Published online by Cambridge University Press: 18 June 2021
Getting on the map
I first met Nolwazi Skweyiya several years ago during an evaluation of government efforts in South Africa's Western Cape Province to support the community-based response to the HIV/AIDS epidemic. The provincial government had money from the Global Fund to Fight AIDS, Tuberculosis and Malaria to provide seed funding for projects run by small community-based organizations (CBOs) and larger NGOs. These projects were supposed to mobilize volunteer support within communities to aid those infected and affected by HIV.
When we first met, Nolwazi was managing a relatively large volunteer operation from her two-roomed shack in a township on the edge of Cape Town. Her CBO, Sinethemba Support Organisation, had fourteen homebased carers (HBCs) who cared for HIV-positive community members in their homes, a team of eight young sexual health peer educators who counselled friends at school about HIV, sexually transmitted infections (STIs) and pregnancy, and three women who managed an informal daycare centre for local mothers who could not afford formal childcare. These volunteers also distributed 150 food parcels each month: packages of flour, sugar, rice and oil that were provided by the Department of Social Development (DSD) to qualifying families in the area.
Nolwazi had been running Sinethemba since 1999, long before the Global Fund initiative had arrived. When she started the group, she was living in an even smaller shack in the backyard of a neighbour’s plot. The effects of the HIV epidemic were just starting to be felt in her impoverished community and in the absence of any coherent government or civil society response to the growing catastrophe, she and many women like her started caring for their sick neighbours and enlisting others, often from their churches, to help.
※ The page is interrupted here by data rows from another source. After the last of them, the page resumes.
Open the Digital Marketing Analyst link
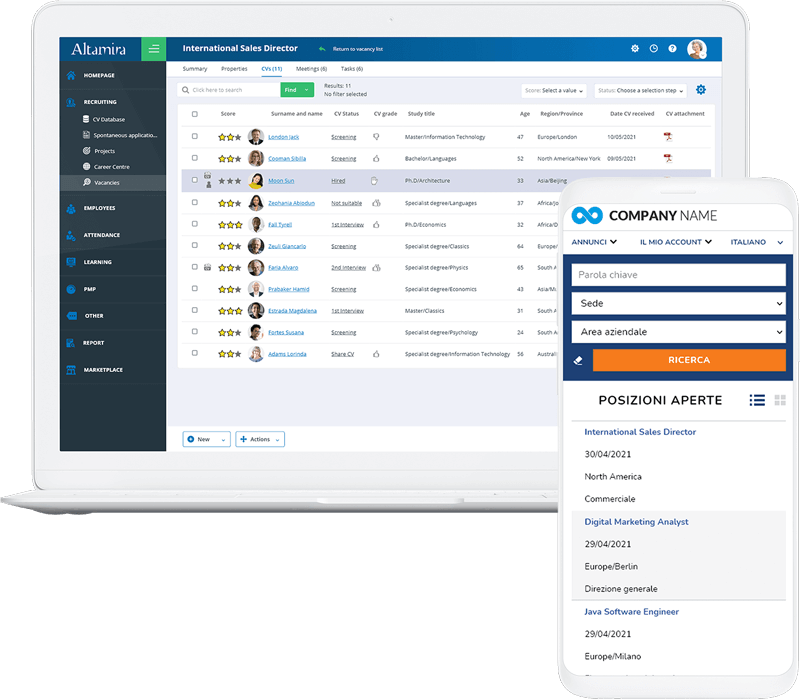Viewport: 800px width, 699px height. coord(636,521)
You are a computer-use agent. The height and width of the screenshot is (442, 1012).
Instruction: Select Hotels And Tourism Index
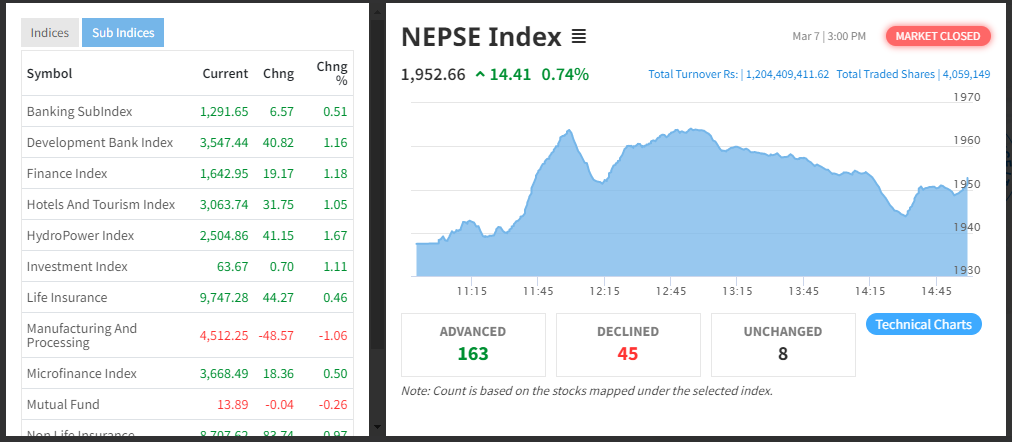click(x=101, y=204)
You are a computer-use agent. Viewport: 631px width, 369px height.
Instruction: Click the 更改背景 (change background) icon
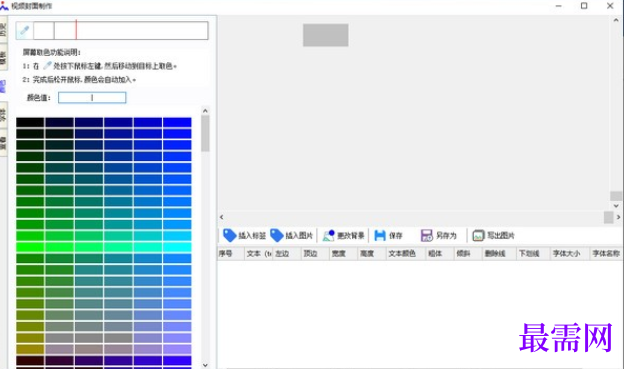(x=328, y=235)
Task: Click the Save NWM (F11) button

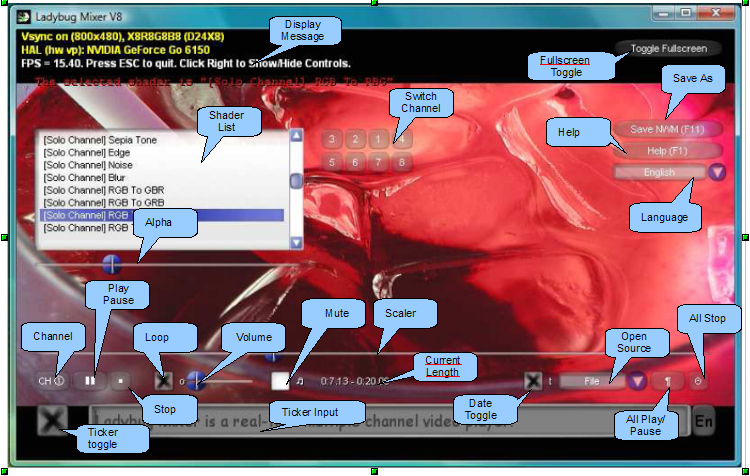Action: click(667, 129)
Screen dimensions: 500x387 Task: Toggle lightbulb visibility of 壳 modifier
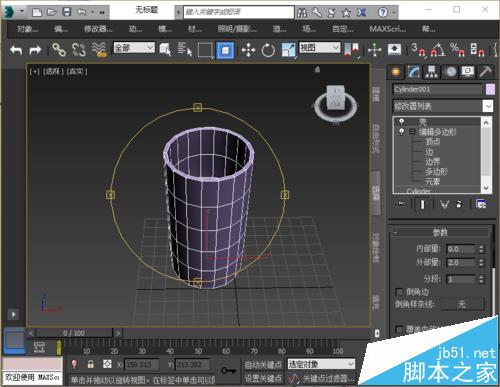(x=402, y=122)
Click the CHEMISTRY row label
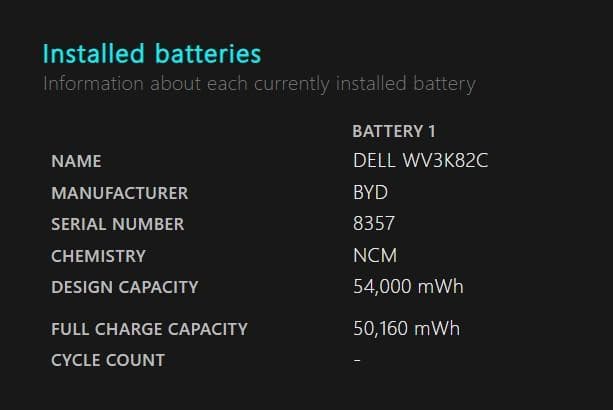The width and height of the screenshot is (613, 410). tap(98, 256)
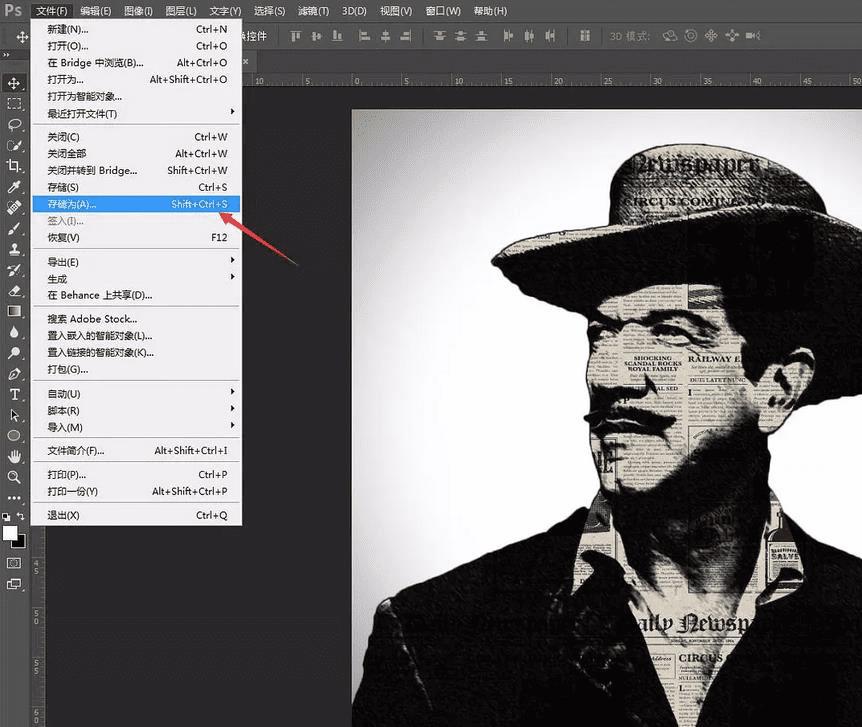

At first, her efforts were informal and took place amidst her other obligations to her husband and two children and the domestic cleaning work she did three times a week for a family in a middle-class suburb. Her volunteer work grew rapidly, however, and she soon started working nearly full time along with two other women from her church. They in turn recruited others who helped out on a more part-time basis. These volunteers often left as soon as opportunities for paid work came along but as soon as one person left, Nolwazi told me, there always seemed to be someone else ‘with a heart for the community, for the suffering people’.